The authid clause has implications, for example, on how objects are resolved within a procedure. This is demonstrated in the following.
First, two users are created, one named a and one named b. Some needed privileges are granted to these users as well.
create user a identified by a default tablespace data quota unlimited on data;
create user b identified by b default tablespace data quota unlimited on data;

grant create session, create procedure, create table to a;
grant create session, create procedure, create table to b;
Now, user a creates tow tables named t and u and fills them with this is a's table.
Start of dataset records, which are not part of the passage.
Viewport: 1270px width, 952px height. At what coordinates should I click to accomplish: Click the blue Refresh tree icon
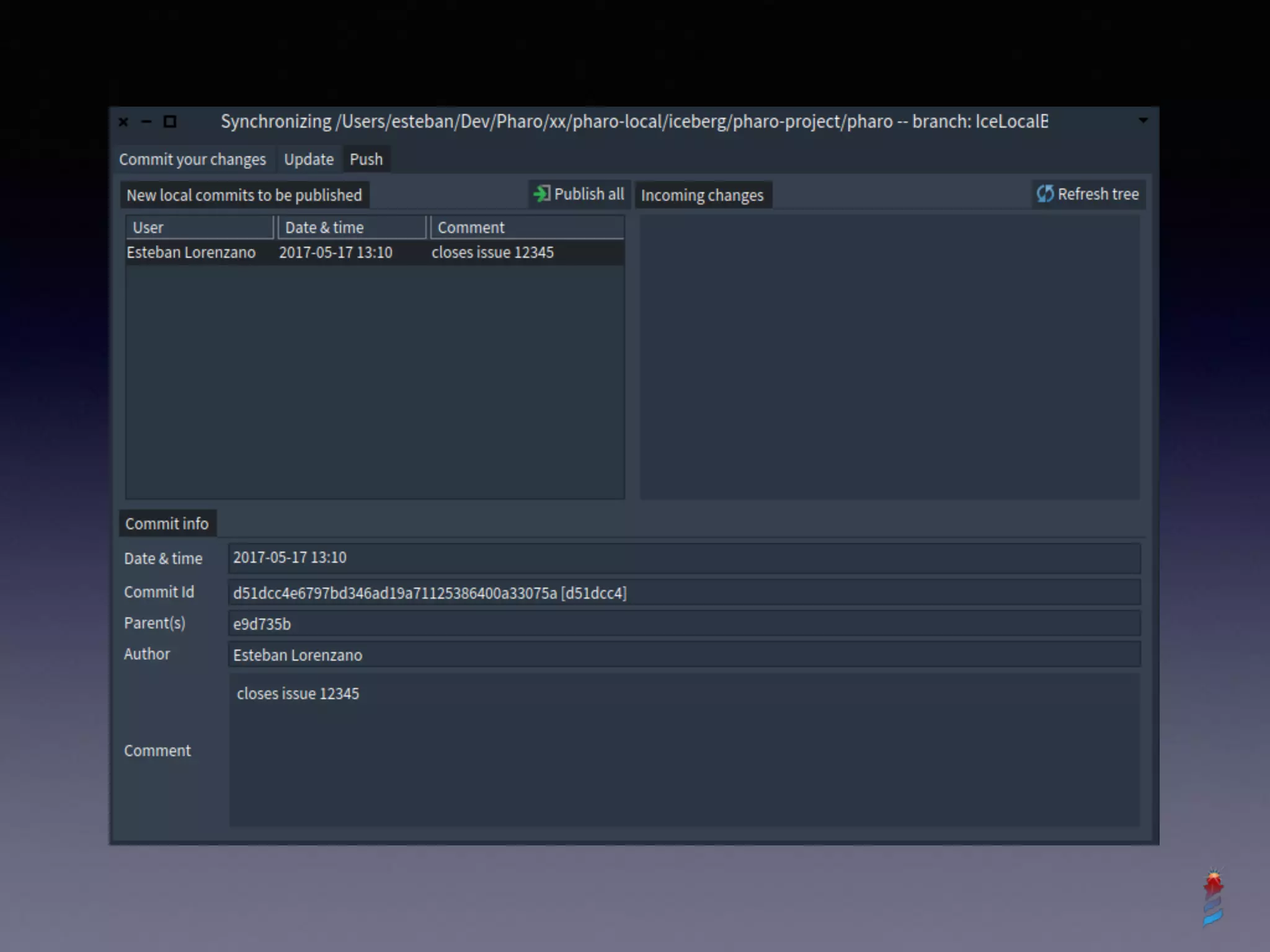pos(1045,194)
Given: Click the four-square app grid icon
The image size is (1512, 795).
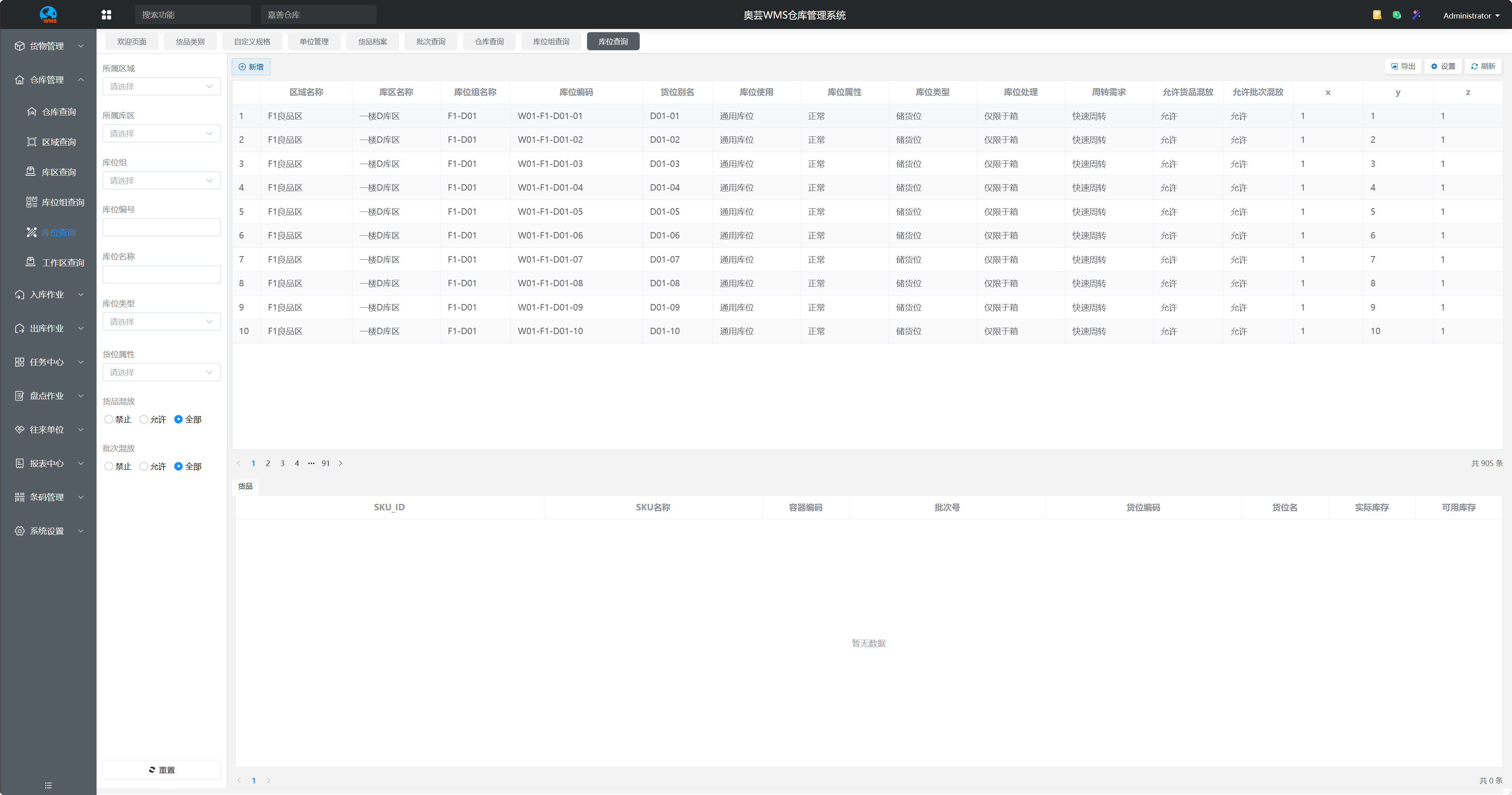Looking at the screenshot, I should 106,14.
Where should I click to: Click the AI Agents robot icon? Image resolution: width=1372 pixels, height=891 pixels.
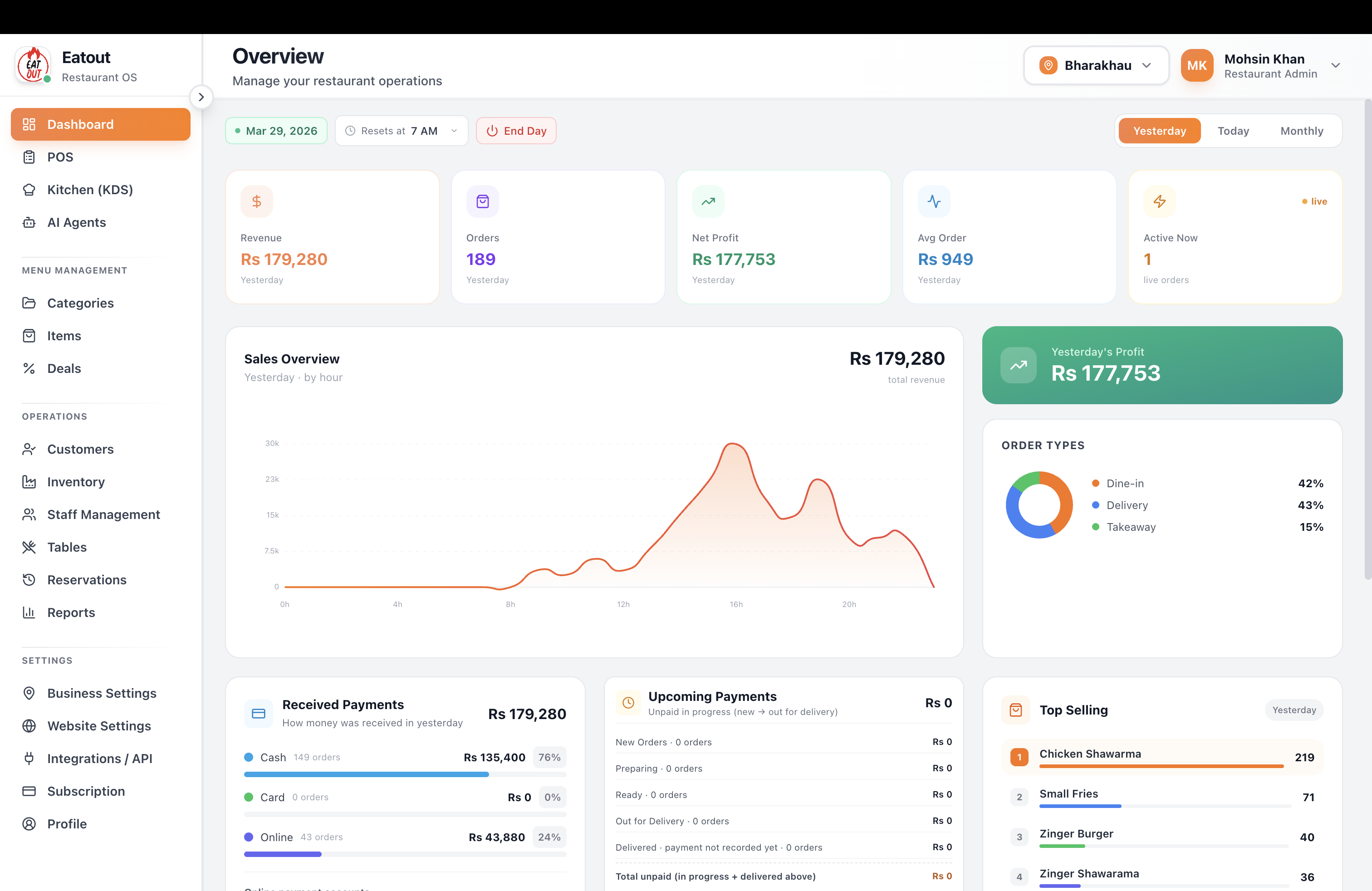pos(29,222)
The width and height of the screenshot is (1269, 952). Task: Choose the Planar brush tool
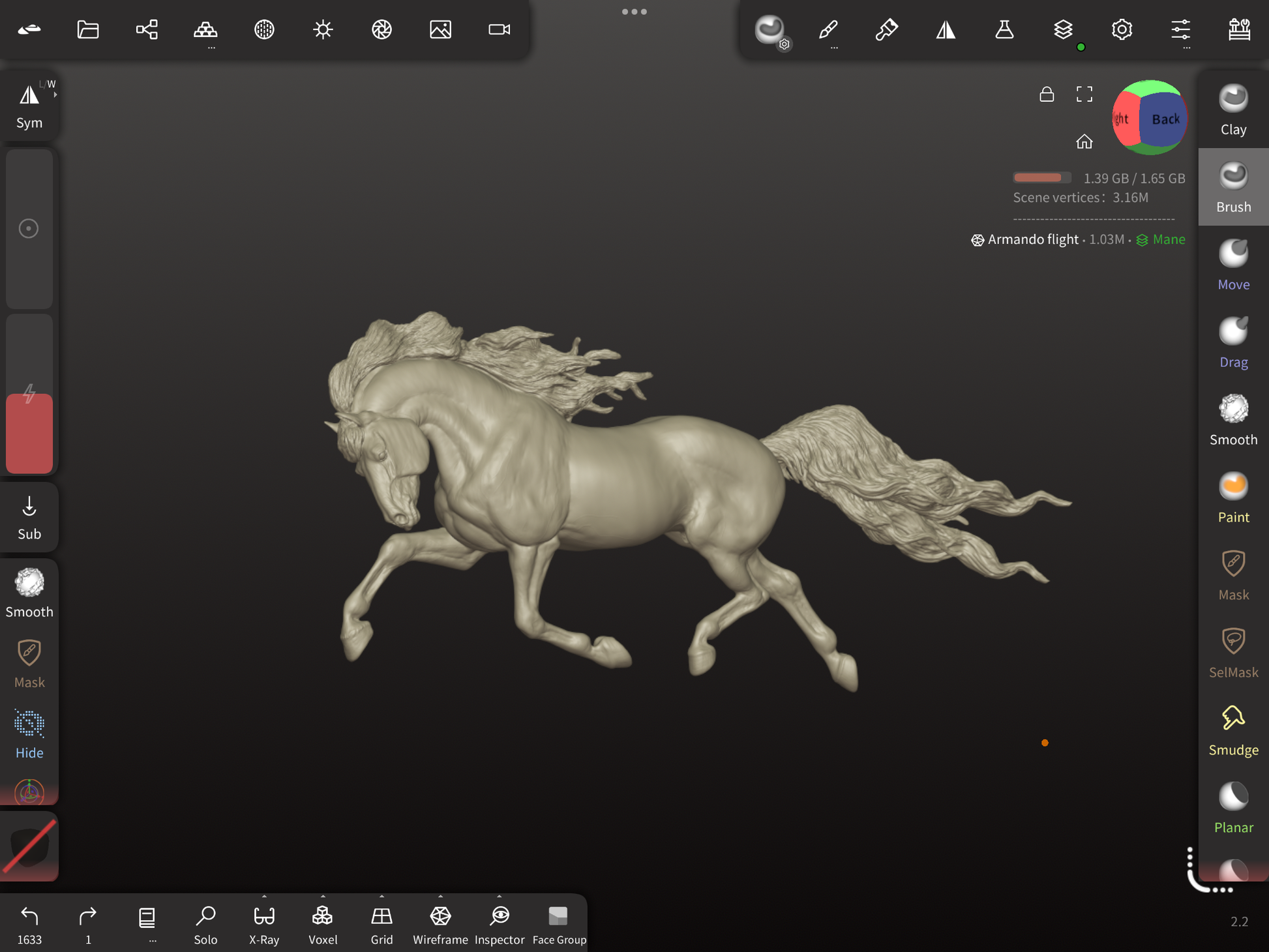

User u is allowed to read t.
connect a/a;

create table t (d varchar2(40));
insert into  t values ('this is a''s table');

commit;

create table u (d varchar2(40));
insert into  u values ('this is a''s table');

grant select on t to b;
-- no grant on u
User a also creates a procedure (named pt) with authid current_user that just reads what was filled into table t:
create procedure pt
 authid current_user
as
  v_d t.d%type;
begin
  select d into v_d from t; 
  dbms_output.put_line(v_d);
end;
/
User a then creates a procedure (pu) that reads from table u:
create procedure pu
 authid definer
as
  v_d t.d%type;
begin
  select d into v_d from u; 
  dbms_output.put_line(v_d);
end;
/
User b should be allowed to execute both procedures:
grant execute on pt to b;
grant execute on pu to b;
Now, it's user b's turn to do something. He, as well, creates two tables t and u and fills them with this is b's table:
connect b/b;

create table t (d varchar2(40));
insert into  t values ('this is b''s table');

create table u (d varchar2(40));
insert into  u values ('this is b''s table');

commit;
Now, he executes user a's procedure pt:
set serveroutput on
begin a.pt; end;
/
The output is:
this is b's table
Then, he executes a.pu:
begin a.pu; end;
/
This time, the output is:
this is a's table
This demonstrates that a procedure is run in the context of the caller if has authid current_user and in the context of the owner if the procedure has authid definer

Effects on roles

A procedure with authid definer disables all roles that are granted to the caller. This can lead to ora-00942 errors.
If the procedure is created with authid current_user, the roles of the caller are enabled when the procedure is executed. However, in order to compile the procedures, the privileges still need to be granted directly.